SHANGHAI (Reuters) - China’s smog-hit capital Beijing will ban high-emission vehicles from Wednesday as part of its efforts to combat pollution, the official Xinhua news agency said, citing the local government.
Concerned about the damage done to its reputation by persistent smog, the municipal government promised in January that it would take “extraordinary” measures this year to curb emissions from coal consumption and cars.
China is also considering tough new measures restricting industrial activity in the region surrounding Beijing, according to a draft policy document seen by Reuters.
Gasoline-powered vehicles that fail to meet China’s Emission Standard III will not be allowed to enter the city’s main districts on weekdays, and drivers will be fined if they fail to comply, Xinhua said late on Monday.
Beijing was one of 24 cities to issue a smog “red alert” at the end of last year, allowing authorities to impose emergency restrictions on traffic and industrial output in order to reduce emissions.
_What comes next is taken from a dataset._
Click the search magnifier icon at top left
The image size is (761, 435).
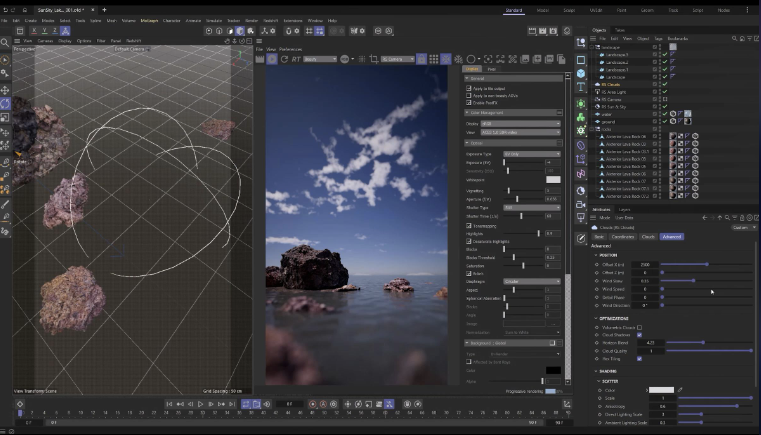(6, 43)
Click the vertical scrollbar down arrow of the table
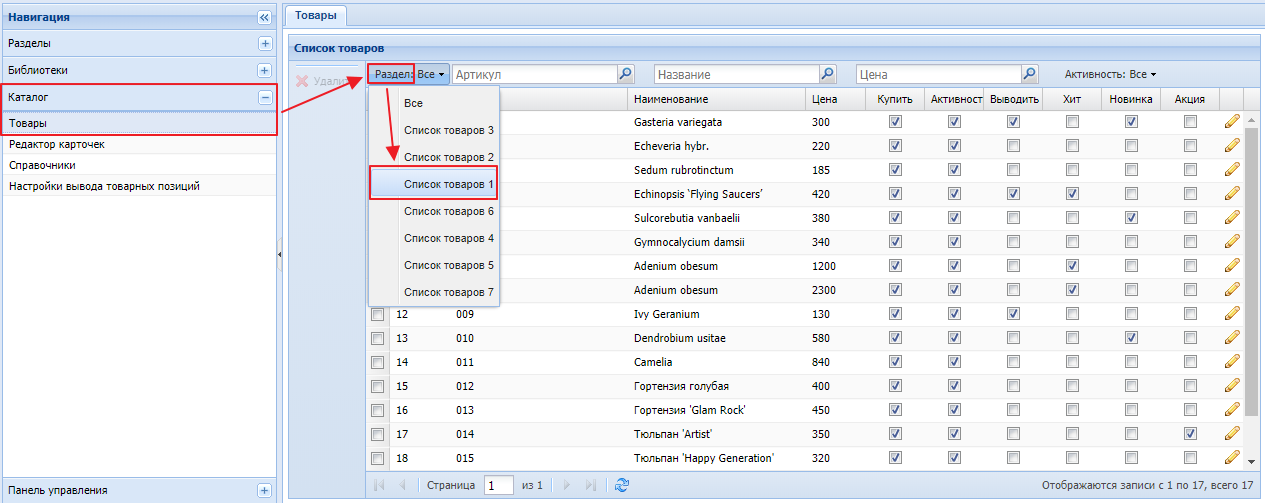This screenshot has height=503, width=1265. coord(1251,461)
The 5.7 million vehicles on Beijing’s roads account for 31 percent of the city’s hazardous breathable particles known as PM2.5, a major constituent of smog. Cars are also estimated to be responsible for more than 80 percent of the carbon monoxide in China’s air.
China has drawn up new rules requiring all light vehicles to adhere by 2020 to its strictest “China VI” emission standards, which are based on ones used in Europe and the United States.
New cars in Beijing will have to adhere to the China VI standards from this year.